(Dataset entries)
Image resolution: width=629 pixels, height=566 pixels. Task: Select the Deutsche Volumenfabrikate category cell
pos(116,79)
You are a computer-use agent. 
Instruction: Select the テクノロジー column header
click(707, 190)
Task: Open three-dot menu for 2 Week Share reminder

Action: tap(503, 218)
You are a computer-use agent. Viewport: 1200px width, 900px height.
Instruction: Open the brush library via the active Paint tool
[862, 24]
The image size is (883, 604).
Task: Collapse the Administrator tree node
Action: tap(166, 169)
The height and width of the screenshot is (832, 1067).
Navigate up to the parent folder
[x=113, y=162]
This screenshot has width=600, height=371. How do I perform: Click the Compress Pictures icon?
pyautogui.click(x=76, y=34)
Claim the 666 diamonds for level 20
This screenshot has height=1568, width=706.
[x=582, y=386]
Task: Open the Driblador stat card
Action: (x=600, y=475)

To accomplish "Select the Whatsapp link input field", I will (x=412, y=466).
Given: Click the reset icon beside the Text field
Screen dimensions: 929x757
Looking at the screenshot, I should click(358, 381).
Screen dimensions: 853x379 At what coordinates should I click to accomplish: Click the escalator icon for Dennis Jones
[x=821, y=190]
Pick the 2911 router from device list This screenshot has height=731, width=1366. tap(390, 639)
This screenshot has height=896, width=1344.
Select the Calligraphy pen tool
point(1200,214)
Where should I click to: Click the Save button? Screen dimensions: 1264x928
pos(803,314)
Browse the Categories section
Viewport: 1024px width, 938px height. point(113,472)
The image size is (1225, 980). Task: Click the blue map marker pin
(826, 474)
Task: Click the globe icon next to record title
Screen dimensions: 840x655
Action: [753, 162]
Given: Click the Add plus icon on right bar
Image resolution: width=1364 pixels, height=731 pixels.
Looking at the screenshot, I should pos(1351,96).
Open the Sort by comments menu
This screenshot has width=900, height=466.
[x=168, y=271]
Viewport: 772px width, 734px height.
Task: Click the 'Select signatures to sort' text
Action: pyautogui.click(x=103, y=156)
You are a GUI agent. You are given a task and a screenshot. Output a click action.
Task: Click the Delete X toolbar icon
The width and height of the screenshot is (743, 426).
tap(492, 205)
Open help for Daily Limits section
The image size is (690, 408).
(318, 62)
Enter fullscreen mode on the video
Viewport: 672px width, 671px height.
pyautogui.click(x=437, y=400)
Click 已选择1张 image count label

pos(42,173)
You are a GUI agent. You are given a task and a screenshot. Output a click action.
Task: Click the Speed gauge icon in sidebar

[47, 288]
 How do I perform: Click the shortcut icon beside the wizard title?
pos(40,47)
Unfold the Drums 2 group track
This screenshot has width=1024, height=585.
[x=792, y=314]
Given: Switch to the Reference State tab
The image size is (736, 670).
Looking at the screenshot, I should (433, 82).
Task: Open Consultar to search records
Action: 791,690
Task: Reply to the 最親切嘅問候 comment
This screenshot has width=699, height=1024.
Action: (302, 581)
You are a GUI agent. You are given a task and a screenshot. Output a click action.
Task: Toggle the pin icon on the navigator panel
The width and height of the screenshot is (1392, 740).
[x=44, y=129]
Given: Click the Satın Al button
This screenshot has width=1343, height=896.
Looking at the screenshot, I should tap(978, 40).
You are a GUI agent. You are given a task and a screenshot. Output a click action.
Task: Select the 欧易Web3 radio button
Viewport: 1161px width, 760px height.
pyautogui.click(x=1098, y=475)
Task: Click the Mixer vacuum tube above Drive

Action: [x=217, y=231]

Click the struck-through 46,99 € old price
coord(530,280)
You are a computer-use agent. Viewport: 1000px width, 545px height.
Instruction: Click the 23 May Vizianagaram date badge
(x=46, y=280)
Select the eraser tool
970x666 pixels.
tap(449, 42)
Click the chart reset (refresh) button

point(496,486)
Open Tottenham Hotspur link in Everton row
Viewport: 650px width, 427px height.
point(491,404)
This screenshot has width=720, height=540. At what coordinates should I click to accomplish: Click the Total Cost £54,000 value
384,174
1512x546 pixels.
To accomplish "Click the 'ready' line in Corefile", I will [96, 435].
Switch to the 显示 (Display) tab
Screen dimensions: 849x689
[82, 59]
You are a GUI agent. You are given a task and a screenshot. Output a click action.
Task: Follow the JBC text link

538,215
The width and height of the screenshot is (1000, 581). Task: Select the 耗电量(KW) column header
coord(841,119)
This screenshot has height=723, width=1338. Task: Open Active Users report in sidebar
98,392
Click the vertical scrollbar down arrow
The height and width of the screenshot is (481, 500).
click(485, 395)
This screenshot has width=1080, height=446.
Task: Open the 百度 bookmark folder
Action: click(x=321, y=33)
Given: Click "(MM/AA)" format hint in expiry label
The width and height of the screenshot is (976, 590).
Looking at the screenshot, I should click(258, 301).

> **WHAT IS EXPECTED**
Word for word, repeat every line of the data.

> **SOLUTION TO THE EXERCISE**
Image resolution: width=629 pixels, height=566 pixels. Task: Select the Deutsche Volumenfabrikate category cell
pos(116,79)
You are a computer-use agent. 
Instruction: Select the テクノロジー column header
click(707, 190)
Task: Open three-dot menu for 2 Week Share reminder

Action: tap(503, 218)
You are a computer-use agent. Viewport: 1200px width, 900px height.
Instruction: Open the brush library via the active Paint tool
[862, 24]
The image size is (883, 604).
Task: Collapse the Administrator tree node
Action: tap(166, 169)
The height and width of the screenshot is (832, 1067).
Navigate up to the parent folder
[x=113, y=162]
This screenshot has width=600, height=371. How do I perform: Click the Compress Pictures icon?
pyautogui.click(x=76, y=34)
Claim the 666 diamonds for level 20
This screenshot has height=1568, width=706.
[x=582, y=386]
Task: Open the Driblador stat card
Action: (x=600, y=475)

To accomplish "Select the Whatsapp link input field", I will (x=412, y=466).
Given: Click the reset icon beside the Text field
Screen dimensions: 929x757
Looking at the screenshot, I should click(358, 381).
Screen dimensions: 853x379 At what coordinates should I click to accomplish: Click the escalator icon for Dennis Jones
[x=821, y=190]
Pick the 2911 router from device list This screenshot has height=731, width=1366. tap(390, 639)
This screenshot has height=896, width=1344.
Select the Calligraphy pen tool
point(1200,214)
Where should I click to: Click the Save button? Screen dimensions: 1264x928
pos(803,314)
Browse the Categories section
Viewport: 1024px width, 938px height. point(113,472)
The image size is (1225, 980). Task: Click the blue map marker pin
(826, 474)
Task: Click the globe icon next to record title
Screen dimensions: 840x655
Action: [753, 162]
Given: Click the Add plus icon on right bar
Image resolution: width=1364 pixels, height=731 pixels.
Looking at the screenshot, I should pos(1351,96).
Open the Sort by comments menu
This screenshot has width=900, height=466.
[x=168, y=271]
Viewport: 772px width, 734px height.
Task: Click the 'Select signatures to sort' text
Action: pyautogui.click(x=103, y=156)
You are a GUI agent. You are given a task and a screenshot. Output a click action.
Task: Click the Delete X toolbar icon
The width and height of the screenshot is (743, 426).
tap(492, 205)
Open help for Daily Limits section
The image size is (690, 408).
(318, 62)
Enter fullscreen mode on the video
Viewport: 672px width, 671px height.
pyautogui.click(x=437, y=400)
Click 已选择1张 image count label

pos(42,173)
You are a GUI agent. You are given a task and a screenshot. Output a click action.
Task: Click the Speed gauge icon in sidebar

[47, 288]
 How do I perform: Click the shortcut icon beside the wizard title?
pos(40,47)
Unfold the Drums 2 group track
This screenshot has width=1024, height=585.
[x=792, y=314]
Given: Switch to the Reference State tab
The image size is (736, 670).
Looking at the screenshot, I should (433, 82).
Task: Open Consultar to search records
Action: 791,690
Task: Reply to the 最親切嘅問候 comment
This screenshot has width=699, height=1024.
Action: (302, 581)
You are a GUI agent. You are given a task and a screenshot. Output a click action.
Task: Toggle the pin icon on the navigator panel
The width and height of the screenshot is (1392, 740).
[x=44, y=129]
Given: Click the Satın Al button
This screenshot has width=1343, height=896.
Looking at the screenshot, I should tap(978, 40).
You are a GUI agent. You are given a task and a screenshot. Output a click action.
Task: Select the 欧易Web3 radio button
Viewport: 1161px width, 760px height.
pyautogui.click(x=1098, y=475)
Task: Click the Mixer vacuum tube above Drive

Action: [x=217, y=231]

Click the struck-through 46,99 € old price
coord(530,280)
You are a computer-use agent. Viewport: 1000px width, 545px height.
Instruction: Click the 23 May Vizianagaram date badge
(x=46, y=280)
Select the eraser tool
970x666 pixels.
tap(449, 42)
Click the chart reset (refresh) button

point(496,486)
Open Tottenham Hotspur link in Everton row
Viewport: 650px width, 427px height.
point(491,404)
This screenshot has width=720, height=540. At what coordinates should I click to accomplish: Click the Total Cost £54,000 value
384,174
1512x546 pixels.
To accomplish "Click the 'ready' line in Corefile", I will [96, 435].
Switch to the 显示 (Display) tab
Screen dimensions: 849x689
[82, 59]
You are a GUI agent. You are given a task and a screenshot. Output a click action.
Task: Follow the JBC text link

538,215
The width and height of the screenshot is (1000, 581). Task: Select the 耗电量(KW) column header
coord(841,119)
This screenshot has height=723, width=1338. Task: Open Active Users report in sidebar
98,392
Click the vertical scrollbar down arrow
The height and width of the screenshot is (481, 500).
click(485, 395)
This screenshot has width=1080, height=446.
Task: Open the 百度 bookmark folder
Action: click(x=321, y=33)
Given: Click "(MM/AA)" format hint in expiry label
The width and height of the screenshot is (976, 590).
Looking at the screenshot, I should click(258, 301).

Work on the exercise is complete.